Seit 2001 tobt nun der Krieg des Westens in Afghanistan. Zuerst gab es nach dem 11. September 2001 das großmäulige Wort eines deutschen Kanzlers über „uneingeschränkte Solidarität" mit den USA. Die bestand dann in der Kriegsteilnahme in Afghanistan. Es folgten große Worte von Demokratie, Frauenrechten und Schulbau. Dann galt Afghanistan jahrelang als Erfolgsgeschichte: die Taliban als besiegt, die Regierung Karsai, die immerhin auf dem Petersberg bei Bonn im Dezember 2001 aus der Taufe gehoben wurde, als demokratisch, und der Rest als Problem von Polizei, Entwicklungshilfe und Wiederaufbau. Die alten Warlords, die das Land bereits in den 1990er Jahren ins Chaos gestürzt hatten, haben sich ein demokratisches Mäntelchen umgehängt und ihre Macht wieder ausgebaut. Diese Macht beruht in vielem auf einer Drogenökonomie, die derzeit wertmäßig mehr umschlägt, als die Hälfte der gesamten legalen Ökonomie Afghanistans ausmacht.

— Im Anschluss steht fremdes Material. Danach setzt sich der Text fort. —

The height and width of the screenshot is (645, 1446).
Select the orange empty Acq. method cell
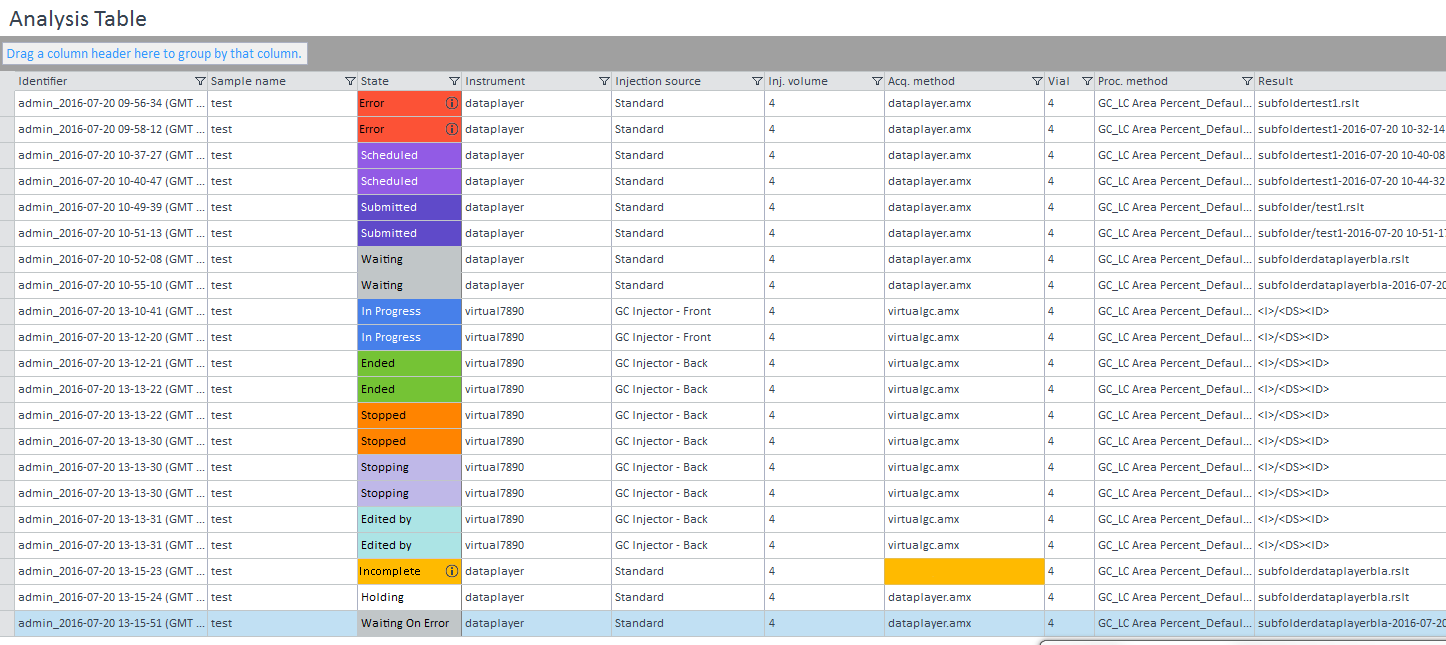[964, 571]
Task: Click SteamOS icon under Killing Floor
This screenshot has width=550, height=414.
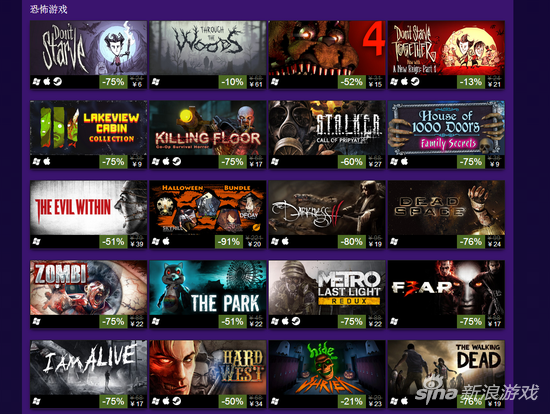Action: pyautogui.click(x=177, y=162)
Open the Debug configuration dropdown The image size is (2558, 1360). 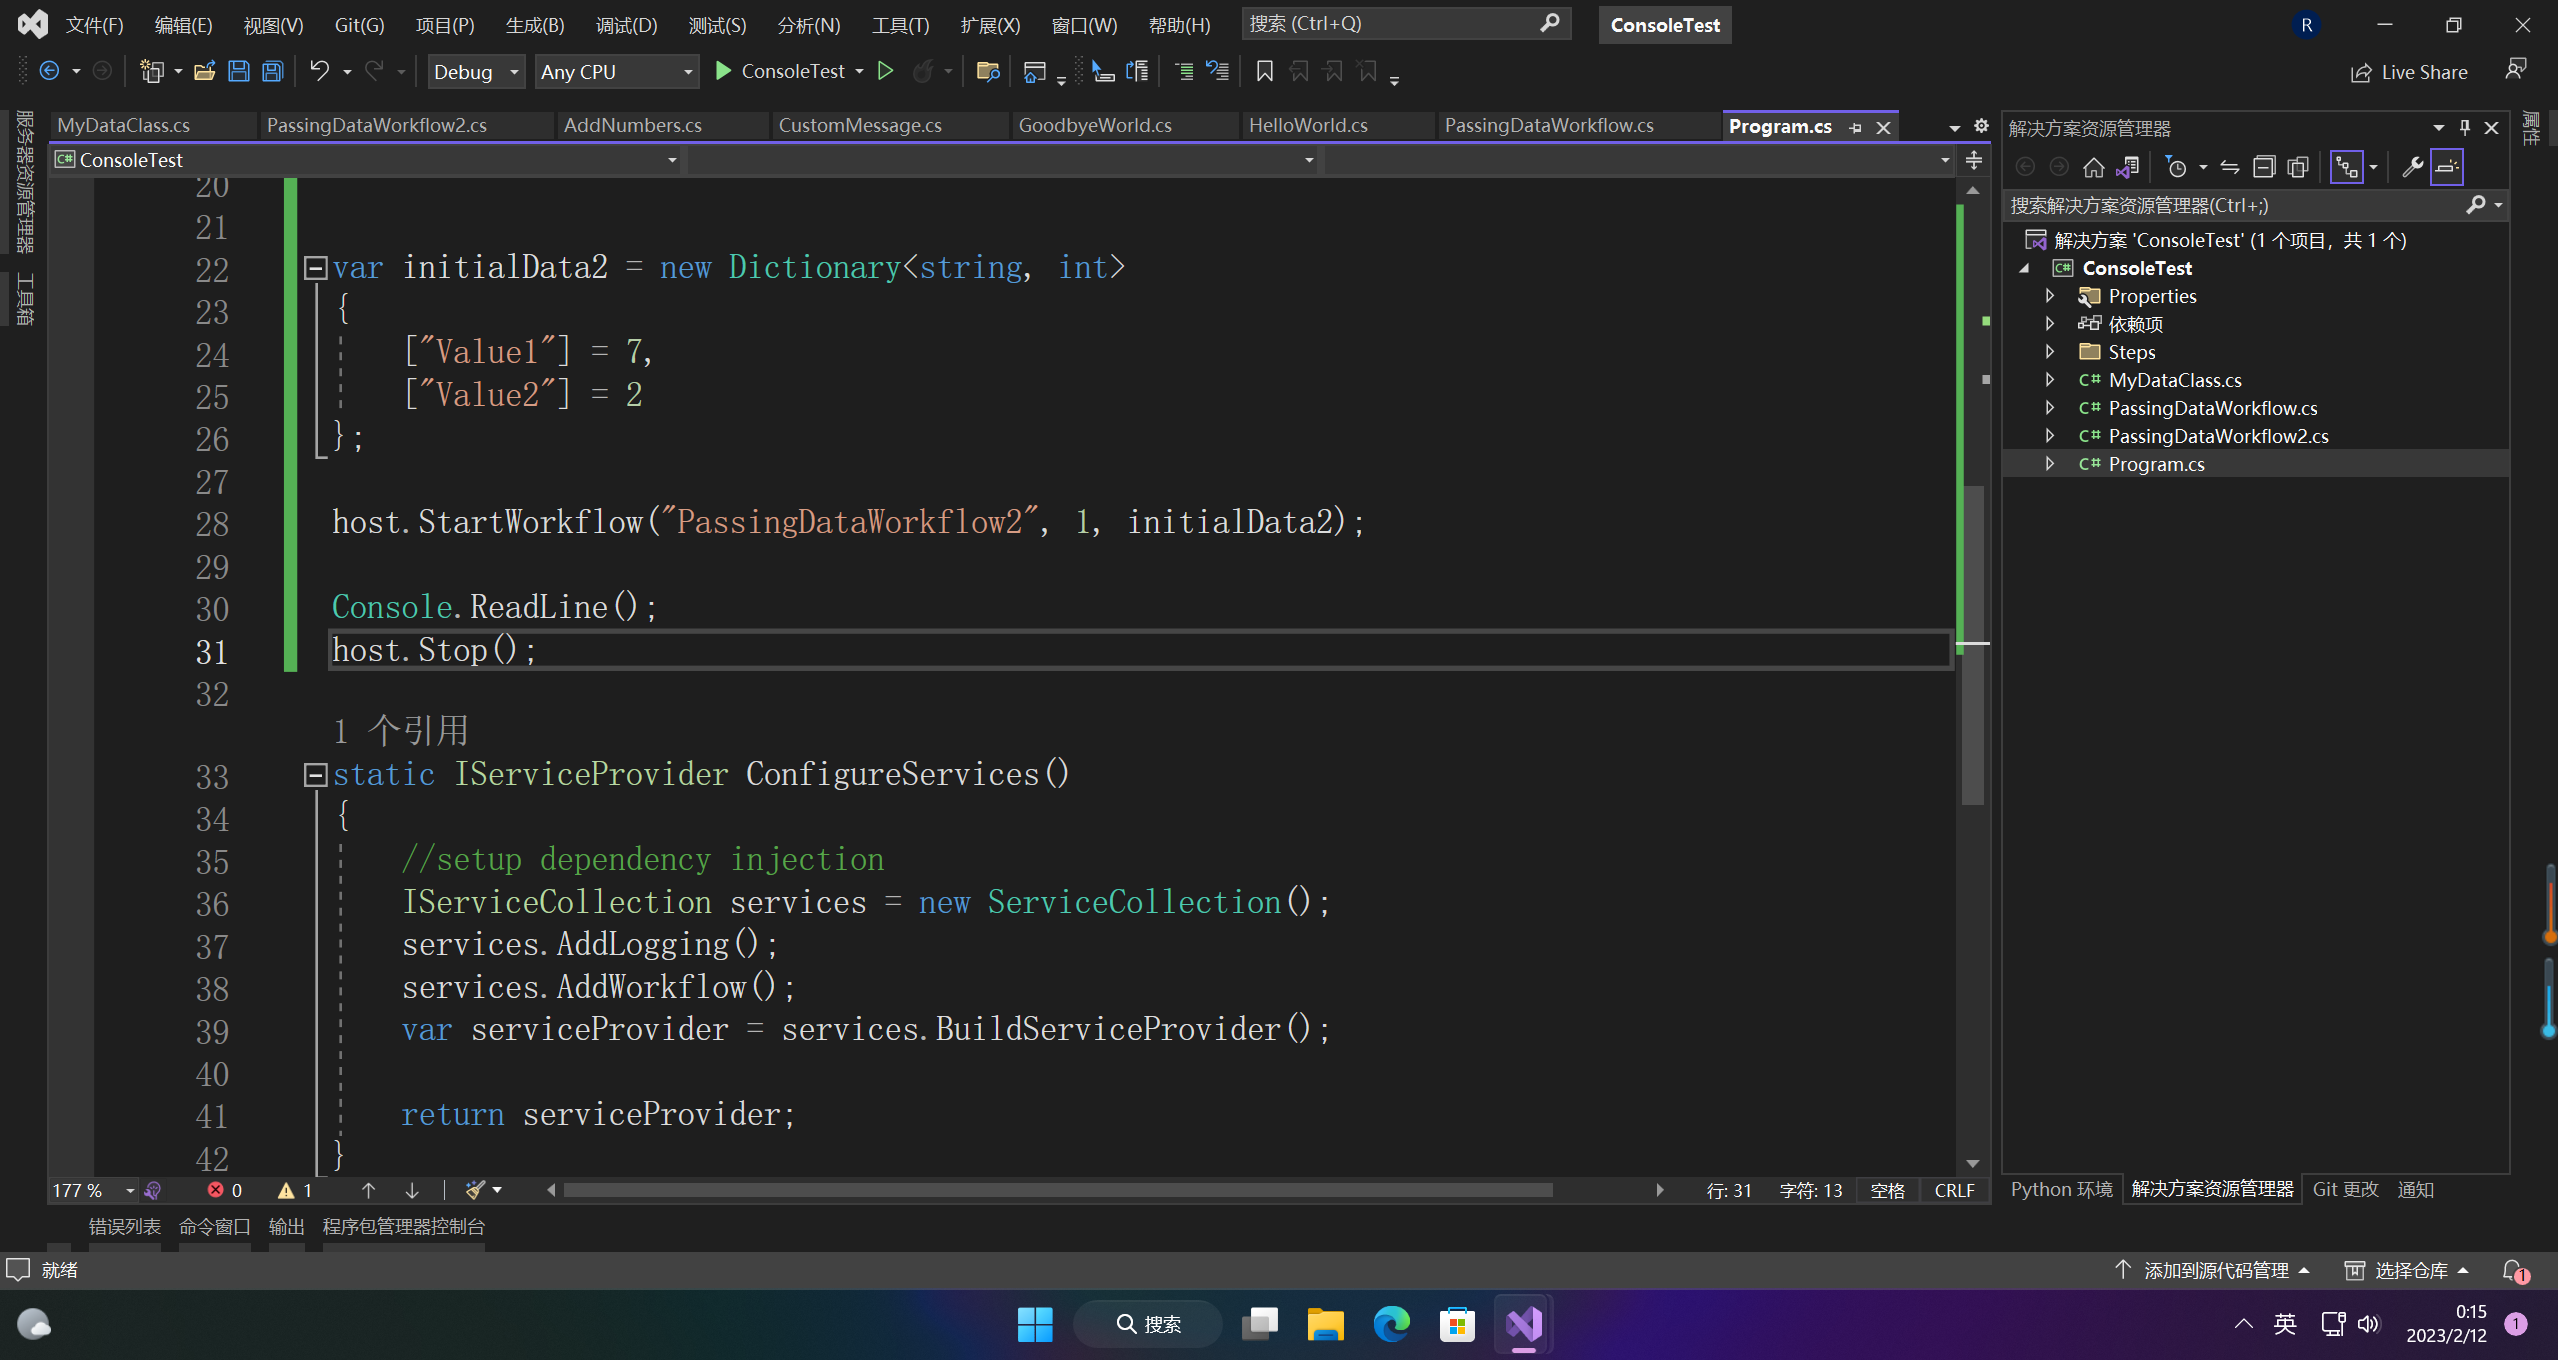point(476,72)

Inzwischen toben die Kämpfe wieder in fast dem ganzen Land. Karsai hatte sich mittlerweile seinen Präsidentenstuhl durch Wahlfälschung erneut gesichert, und der Westen hat diesem Treiben Absolution erteilt. Kürzlich meinte Karsai, die Wahlen seien durch den Westen gefälscht worden, nicht durch seine Leute. Und in Anwesenheit des US-Oberkommandierenden, General McChrystal, erklärte er nun vor einer Versammlung afghanischer Stammesführer, wenn sie es nicht wollten, werde die geplante NATO-Offensive im Süden Afghanistans nicht stattfinden. Er werde sie nicht gestatten. Und er werde vielleicht ebenfalls noch zum Taliban. Der Westen zeigte sich irritiert und meinte, das sei nur Gerede. Was aber, wenn das kein leeres Gerede, sondern afghanische Politik ist? Dann hätte die Fortsetzung des Afghanistan-Krieges keine formaljuristische und auch keine umgangssprachliche, sondern gar keine Grundlage. Es gibt Konstellationen in der Geschichte, da die scheinbar sehr schwache, abhängige Seite plötzlich über sehr große politische Spielräume verfügt, weil sie sich die Option eröffnet, auszusteigen. Und die scheinbar so mächtige, überlegene Seite, kann dies nicht verhindern, weil sie diese Option nicht hat.
Stell' dir vor, du wachst morgens auf, und der Krieg ist aus! Früher, als Westerwelle und all' die anderen heute glauben. Viele Menschen blieben am Leben, auch junge Deutsche.